(WHAT IS BEING ASKED)
Give back exactly the lines from the one that holds "1191x842 pixels." through the final line of the data; omit the pictures and add nothing.

(GIVEN RECORDS)
____

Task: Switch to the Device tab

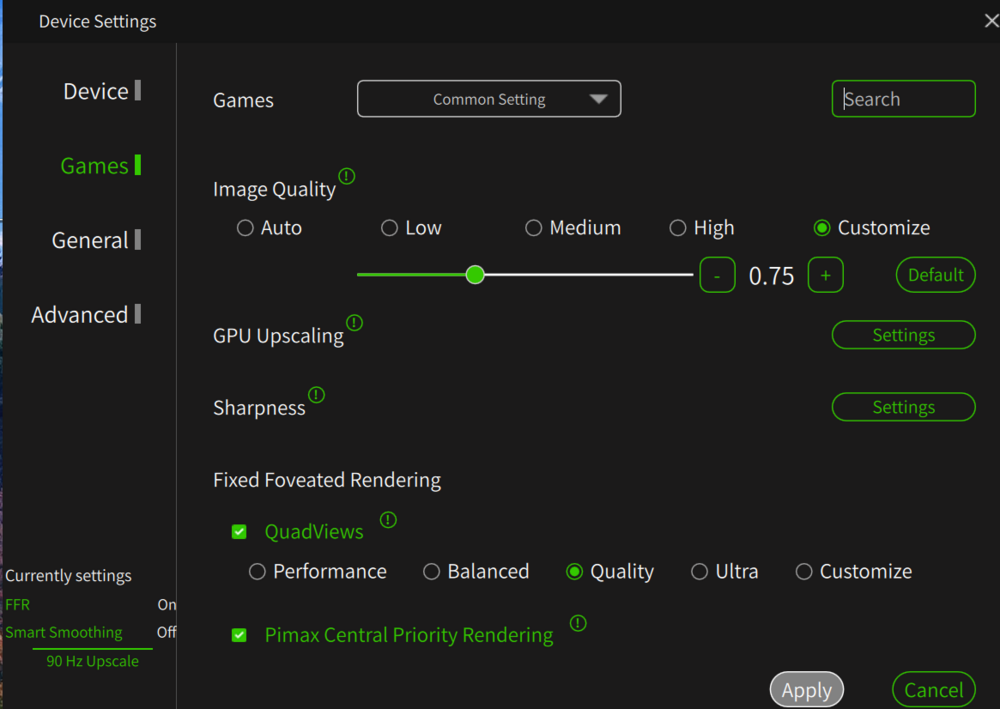Action: pos(96,91)
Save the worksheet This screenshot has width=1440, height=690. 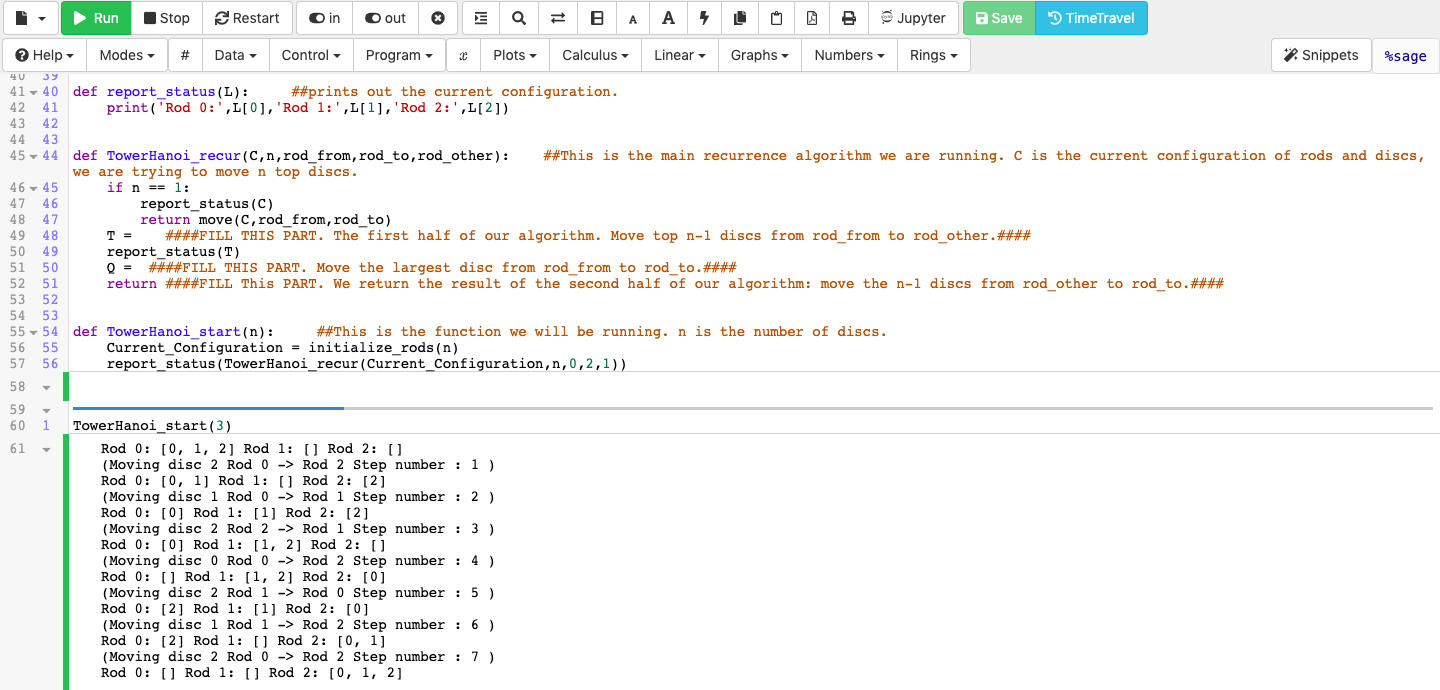click(998, 17)
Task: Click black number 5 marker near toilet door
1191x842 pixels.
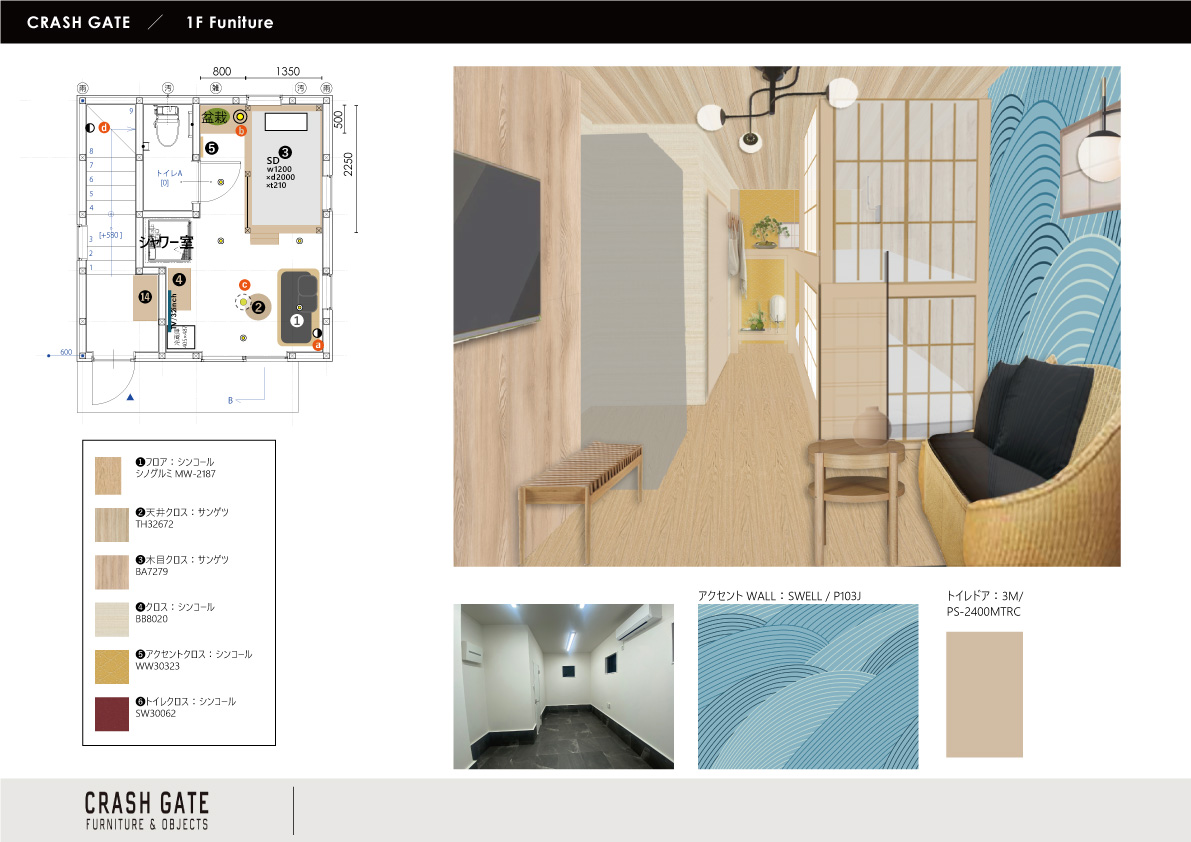Action: pos(211,148)
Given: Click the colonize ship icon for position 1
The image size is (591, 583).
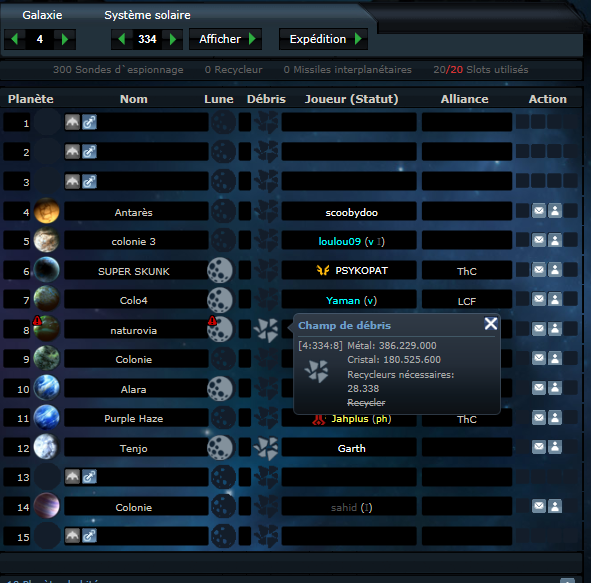Looking at the screenshot, I should [72, 122].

____

(ANSWER BOX)
1191x842 pixels.
Action: pos(211,148)
Given: Click the colonize ship icon for position 1
The image size is (591, 583).
Looking at the screenshot, I should [72, 122].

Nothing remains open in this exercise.